• [TEXTE PRÉSENTÉ]
+ + + + + + +

La prime de recyclage : principe et limites

Le principe de la prime consiste donc à octroyer, au propriétaire de véhicule ancien qui déclasse sa voiture pour en acheter une nouvelle, une prime « de recyclage » ou « de mise à la casse ». Il s’agit bien d’un incitant à renouveler les véhicules automobiles. Le caractère positif de l’opération en termes de protection de l’environnement est justifié en assimilant de facto un véhicule neuf à un véhicule propre et un véhicule ancien à un véhicule polluant. Dans le système mis en place en France, le véhicule neuf acheté doit émettre moins de 130 gCO2/km. Dans le système allemand, il suffit que le véhicule réponde à la norme Euro 4[[Les normes Euro fixent des limite contraignantes pour les polluants dits « locaux », qui affectent la santé humaine : monoxyde de carbone, oxydes d’azote, hydrocarbures imbrûlés et particules fines. La norme Euro 4 est entrée en vigueur en 2005.]], ce qui est le cas de la grande majorité des véhicules présents sur le marché…

Prime à l’achat de véhicules, le système n’entre clairement pas dans le cadre d’une politique de promotion de la mobilité durable visant à favoriser un transfert modal. Le citoyen posant l’acte volontaire de se débarrasser de son véhicule pour opter pour la marche, le vélo et/ou le transport en commun ne se verra attribuer aucun incitant, contrairement à celui qui achètera un nouveau véhicule.

Le mythe de la voiture neuve propre à la lumière de l’ACV

Le gain environnemental escompté risque fort de ne pas être au rendez-vous. Le discours favorisant le système de primes suppose implicitement qu’un véhicule ne pollue que durant sa phase d’utilisation. Or, des analyses du cycle de vie menées par divers constructeurs (dont Renault et Toyota) l’ont prouvé et ont été récemment confirmées par une étude du JRC (Joint Research Center de la Commission européenne[Environmental Improvement of Passenger Cars (IMPRO-car), JRC, 2008, téléchargeable sur [www.jrc;ec.europa.eu)]] : les étapes de construction d’un véhicule neuf moyen et de son traitement en fin de vie sont beaucoup plus polluantes qu’il n’est généralement admis. Ainsi, ces étapes de la durée de vie d’un véhicule génèrent quelque 4,8 (essence) à 5,3 (diesel) tonnes de CO2, soit l’équivalent de 30.000 à 33.000 km pour une voiture émettant 160 gCO2/km. Un kilogramme de particules fines est également émis lors de ces phases de la durée de vie du véhicule, soit l’équivalent de la pollution générée sur 40.000 km par une voiture diesel Euro 4.

+ + + + + + +

• [CONSIGNES DE TRAVAIL]
(a) Relevez, dans le texte sur la prime de recyclage, tous les polluants dits « locaux » pour lesquels les normes Euro fixent des limites contraignantes.
(b) Résumez en deux phrases le texte sur la prime de recyclage.
Les entrées constituent un matériau distinct du texte présenté.

• [Enregistrements de données]
+ + + + + + +

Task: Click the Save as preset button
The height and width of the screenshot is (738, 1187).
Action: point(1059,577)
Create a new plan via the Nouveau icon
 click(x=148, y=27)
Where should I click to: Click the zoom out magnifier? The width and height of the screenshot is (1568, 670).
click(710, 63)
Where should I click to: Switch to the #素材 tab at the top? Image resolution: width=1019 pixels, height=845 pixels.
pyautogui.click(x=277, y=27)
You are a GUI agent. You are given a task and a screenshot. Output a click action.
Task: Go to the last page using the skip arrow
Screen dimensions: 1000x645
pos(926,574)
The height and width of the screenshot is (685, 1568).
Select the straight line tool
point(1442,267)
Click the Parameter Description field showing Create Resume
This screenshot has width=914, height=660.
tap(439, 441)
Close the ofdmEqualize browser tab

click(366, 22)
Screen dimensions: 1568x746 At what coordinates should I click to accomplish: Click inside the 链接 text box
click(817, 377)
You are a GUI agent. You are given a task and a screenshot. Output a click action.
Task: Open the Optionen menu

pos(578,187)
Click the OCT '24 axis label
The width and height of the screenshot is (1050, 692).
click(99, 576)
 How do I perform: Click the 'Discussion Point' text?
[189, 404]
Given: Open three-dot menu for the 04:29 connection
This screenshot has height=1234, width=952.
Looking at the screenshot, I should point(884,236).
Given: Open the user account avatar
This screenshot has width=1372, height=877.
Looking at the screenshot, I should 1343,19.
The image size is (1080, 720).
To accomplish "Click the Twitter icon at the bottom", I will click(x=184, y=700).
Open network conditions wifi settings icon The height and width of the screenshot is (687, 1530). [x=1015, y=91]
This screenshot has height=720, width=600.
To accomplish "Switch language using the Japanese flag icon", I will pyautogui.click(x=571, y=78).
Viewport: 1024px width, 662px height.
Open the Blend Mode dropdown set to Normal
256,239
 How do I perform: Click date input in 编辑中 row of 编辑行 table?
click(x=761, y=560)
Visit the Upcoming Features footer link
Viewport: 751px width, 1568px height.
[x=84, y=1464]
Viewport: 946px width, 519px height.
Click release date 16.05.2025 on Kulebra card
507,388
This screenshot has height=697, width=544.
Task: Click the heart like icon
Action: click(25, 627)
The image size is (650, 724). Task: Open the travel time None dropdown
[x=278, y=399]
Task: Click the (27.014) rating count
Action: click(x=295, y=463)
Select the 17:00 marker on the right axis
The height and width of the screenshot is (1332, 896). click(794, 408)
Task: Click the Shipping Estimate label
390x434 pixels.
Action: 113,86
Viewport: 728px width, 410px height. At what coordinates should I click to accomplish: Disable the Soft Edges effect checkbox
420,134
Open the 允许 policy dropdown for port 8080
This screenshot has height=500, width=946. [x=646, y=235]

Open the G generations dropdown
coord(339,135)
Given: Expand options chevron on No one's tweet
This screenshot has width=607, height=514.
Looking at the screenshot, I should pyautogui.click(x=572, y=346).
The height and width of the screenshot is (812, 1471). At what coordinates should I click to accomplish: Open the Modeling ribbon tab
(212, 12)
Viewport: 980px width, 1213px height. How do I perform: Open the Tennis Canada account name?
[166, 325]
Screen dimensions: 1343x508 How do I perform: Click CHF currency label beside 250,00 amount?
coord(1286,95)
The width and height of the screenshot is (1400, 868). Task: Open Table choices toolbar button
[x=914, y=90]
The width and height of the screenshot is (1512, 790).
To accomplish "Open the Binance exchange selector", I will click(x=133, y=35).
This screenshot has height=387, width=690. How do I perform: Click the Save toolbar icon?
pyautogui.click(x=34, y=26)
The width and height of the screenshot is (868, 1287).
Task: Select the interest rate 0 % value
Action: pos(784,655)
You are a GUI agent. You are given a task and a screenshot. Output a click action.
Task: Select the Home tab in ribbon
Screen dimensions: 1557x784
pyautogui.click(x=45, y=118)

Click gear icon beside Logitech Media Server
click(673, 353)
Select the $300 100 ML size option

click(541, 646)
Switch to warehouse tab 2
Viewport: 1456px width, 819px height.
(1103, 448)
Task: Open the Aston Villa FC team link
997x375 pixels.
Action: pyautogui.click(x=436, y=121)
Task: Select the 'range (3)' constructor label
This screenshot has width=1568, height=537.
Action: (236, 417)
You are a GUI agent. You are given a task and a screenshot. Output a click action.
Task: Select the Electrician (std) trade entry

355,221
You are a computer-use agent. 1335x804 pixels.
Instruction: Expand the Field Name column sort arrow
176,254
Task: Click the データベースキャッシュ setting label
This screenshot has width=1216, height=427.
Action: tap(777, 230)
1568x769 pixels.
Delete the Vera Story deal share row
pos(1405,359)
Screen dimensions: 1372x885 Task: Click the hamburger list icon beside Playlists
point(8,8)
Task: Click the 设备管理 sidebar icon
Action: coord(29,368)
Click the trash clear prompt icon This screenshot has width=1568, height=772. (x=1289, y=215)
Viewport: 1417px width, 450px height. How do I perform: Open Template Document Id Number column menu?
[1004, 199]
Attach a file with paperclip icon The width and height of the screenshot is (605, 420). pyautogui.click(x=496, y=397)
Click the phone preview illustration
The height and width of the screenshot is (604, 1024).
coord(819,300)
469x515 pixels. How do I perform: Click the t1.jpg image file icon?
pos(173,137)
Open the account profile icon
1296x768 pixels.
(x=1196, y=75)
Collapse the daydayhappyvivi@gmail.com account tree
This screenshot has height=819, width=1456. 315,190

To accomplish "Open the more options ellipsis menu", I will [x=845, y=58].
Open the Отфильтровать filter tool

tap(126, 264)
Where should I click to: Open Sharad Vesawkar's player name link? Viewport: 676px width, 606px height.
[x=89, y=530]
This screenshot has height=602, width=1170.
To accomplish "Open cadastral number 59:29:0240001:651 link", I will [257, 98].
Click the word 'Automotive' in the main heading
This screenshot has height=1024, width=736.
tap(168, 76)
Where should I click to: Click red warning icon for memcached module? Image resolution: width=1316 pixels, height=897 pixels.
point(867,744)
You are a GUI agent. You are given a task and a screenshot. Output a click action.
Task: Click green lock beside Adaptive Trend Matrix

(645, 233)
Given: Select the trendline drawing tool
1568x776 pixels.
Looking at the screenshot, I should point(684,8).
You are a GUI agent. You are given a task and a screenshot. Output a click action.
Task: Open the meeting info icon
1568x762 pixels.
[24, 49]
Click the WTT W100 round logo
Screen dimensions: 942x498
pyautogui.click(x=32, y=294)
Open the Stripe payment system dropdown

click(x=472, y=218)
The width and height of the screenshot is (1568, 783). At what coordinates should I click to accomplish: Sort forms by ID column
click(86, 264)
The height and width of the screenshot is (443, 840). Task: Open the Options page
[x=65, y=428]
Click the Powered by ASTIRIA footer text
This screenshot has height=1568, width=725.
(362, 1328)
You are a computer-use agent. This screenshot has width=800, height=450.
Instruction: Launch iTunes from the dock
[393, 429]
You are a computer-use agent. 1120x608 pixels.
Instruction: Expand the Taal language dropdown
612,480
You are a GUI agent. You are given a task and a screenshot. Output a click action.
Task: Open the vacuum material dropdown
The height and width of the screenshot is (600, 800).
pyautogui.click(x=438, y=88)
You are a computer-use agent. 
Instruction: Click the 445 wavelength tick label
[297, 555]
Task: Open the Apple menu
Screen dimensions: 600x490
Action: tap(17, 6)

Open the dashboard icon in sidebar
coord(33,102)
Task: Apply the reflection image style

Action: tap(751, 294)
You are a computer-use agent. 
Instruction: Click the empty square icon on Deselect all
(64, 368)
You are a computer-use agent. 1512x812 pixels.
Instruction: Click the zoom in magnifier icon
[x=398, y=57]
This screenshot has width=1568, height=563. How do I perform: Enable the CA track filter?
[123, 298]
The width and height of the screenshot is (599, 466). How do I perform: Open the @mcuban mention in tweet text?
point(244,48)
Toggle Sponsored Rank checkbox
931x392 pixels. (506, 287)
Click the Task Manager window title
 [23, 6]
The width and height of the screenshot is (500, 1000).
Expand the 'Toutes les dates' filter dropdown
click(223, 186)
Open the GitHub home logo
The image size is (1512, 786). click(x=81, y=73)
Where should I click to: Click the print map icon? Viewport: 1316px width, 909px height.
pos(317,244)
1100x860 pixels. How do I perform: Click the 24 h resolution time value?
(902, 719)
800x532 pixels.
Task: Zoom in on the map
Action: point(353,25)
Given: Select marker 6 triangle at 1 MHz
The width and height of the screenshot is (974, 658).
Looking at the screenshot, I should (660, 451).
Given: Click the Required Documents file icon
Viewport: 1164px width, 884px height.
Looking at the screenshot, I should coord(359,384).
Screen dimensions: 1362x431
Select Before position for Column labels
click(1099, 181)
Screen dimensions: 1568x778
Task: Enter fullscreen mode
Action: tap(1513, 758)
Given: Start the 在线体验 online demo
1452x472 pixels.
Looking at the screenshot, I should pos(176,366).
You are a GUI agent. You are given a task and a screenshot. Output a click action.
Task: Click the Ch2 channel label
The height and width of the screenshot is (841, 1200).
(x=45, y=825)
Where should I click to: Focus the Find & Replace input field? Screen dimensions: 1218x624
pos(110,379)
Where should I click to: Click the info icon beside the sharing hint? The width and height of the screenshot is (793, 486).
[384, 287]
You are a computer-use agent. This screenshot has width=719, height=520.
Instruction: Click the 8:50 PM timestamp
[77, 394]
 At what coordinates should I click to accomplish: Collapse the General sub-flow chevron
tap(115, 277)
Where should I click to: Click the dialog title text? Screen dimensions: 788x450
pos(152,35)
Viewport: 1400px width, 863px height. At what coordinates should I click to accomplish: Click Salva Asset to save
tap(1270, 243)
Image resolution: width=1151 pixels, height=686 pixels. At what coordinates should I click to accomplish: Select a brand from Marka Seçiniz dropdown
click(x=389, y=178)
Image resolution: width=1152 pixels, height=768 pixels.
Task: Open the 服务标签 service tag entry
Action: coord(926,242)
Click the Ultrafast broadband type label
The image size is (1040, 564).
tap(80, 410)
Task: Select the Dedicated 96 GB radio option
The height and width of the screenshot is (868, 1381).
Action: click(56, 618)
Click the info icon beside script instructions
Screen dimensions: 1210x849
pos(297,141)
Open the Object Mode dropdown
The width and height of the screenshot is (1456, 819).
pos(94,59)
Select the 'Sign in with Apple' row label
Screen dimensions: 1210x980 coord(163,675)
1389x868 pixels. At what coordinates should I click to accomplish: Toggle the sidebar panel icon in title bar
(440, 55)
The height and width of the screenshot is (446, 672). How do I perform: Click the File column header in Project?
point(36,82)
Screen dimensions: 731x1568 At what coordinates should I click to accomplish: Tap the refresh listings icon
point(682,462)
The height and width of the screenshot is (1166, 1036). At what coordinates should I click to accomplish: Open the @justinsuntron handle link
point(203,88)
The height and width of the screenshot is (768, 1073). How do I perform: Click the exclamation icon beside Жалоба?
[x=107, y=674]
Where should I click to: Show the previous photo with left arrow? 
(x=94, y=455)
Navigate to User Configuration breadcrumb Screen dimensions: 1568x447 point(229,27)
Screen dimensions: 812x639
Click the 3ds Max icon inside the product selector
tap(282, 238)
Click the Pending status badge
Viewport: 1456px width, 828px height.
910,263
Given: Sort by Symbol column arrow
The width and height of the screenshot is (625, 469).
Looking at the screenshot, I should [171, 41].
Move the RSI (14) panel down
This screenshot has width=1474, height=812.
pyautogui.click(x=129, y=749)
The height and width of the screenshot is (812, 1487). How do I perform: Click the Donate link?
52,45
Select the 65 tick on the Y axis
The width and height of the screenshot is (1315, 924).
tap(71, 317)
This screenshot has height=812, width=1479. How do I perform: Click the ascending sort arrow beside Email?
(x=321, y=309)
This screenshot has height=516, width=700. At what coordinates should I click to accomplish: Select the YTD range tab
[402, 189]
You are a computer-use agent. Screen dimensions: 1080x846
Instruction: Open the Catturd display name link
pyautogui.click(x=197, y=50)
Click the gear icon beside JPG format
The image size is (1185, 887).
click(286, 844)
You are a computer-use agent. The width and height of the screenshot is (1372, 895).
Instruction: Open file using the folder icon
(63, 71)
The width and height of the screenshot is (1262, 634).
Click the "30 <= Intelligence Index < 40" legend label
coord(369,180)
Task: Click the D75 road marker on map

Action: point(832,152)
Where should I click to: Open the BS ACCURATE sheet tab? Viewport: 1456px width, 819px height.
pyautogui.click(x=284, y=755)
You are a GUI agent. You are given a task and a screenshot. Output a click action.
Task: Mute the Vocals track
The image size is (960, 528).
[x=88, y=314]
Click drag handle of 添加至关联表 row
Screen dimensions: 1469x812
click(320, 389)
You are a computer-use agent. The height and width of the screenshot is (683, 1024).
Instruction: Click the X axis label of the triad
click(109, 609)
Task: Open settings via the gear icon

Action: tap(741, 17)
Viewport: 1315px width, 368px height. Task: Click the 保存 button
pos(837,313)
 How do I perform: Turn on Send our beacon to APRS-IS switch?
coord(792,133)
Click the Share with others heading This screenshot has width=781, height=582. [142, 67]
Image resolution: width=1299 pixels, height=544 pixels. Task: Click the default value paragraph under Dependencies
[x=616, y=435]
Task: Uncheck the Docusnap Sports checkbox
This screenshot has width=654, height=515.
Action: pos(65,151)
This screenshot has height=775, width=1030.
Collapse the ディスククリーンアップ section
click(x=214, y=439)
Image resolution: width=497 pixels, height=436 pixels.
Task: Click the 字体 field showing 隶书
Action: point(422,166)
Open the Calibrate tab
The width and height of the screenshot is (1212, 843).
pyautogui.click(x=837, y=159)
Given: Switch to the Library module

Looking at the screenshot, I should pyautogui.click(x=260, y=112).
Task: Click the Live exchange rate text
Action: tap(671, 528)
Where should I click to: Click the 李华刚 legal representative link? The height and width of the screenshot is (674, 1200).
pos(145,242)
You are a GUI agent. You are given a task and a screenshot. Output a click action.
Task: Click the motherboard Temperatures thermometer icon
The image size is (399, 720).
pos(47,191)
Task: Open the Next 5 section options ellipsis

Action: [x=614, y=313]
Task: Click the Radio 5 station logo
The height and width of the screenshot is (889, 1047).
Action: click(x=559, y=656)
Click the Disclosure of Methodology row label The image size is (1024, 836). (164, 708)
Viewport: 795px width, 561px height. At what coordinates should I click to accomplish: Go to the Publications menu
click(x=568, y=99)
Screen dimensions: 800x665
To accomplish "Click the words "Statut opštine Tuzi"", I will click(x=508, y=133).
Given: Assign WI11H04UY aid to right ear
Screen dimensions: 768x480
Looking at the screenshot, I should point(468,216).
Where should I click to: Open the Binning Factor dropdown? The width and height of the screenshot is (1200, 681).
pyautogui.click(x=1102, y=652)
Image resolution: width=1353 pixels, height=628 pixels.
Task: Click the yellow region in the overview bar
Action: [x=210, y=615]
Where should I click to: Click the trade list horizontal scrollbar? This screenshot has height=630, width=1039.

+ + + + + + +

• [RÉPONSES ATTENDUES]
(a) Monoxyde de carbone, oxydes d'azote, hydrocarbures imbrûlés, particules fines.

(b) La prime de recyclage est accordée au propriétaire d'un véhicule ancien qui le met à la casse pour en acheter un neuf, au motif qu'un véhicule neuf serait propre, mais elle n'offre aucun incitant à celui qui renonce à sa voiture pour la marche, le vélo ou le transport en commun. Selon des analyses du cycle de vie confirmées par une étude du JRC, la construction d'un véhicule neuf et son traitement en fin de vie émettent quelque 4,8 à 5,3 tonnes de CO2 et un kilogramme de particules fines, si bien que le gain environnemental escompté risque fort de ne pas être au rendez-vous.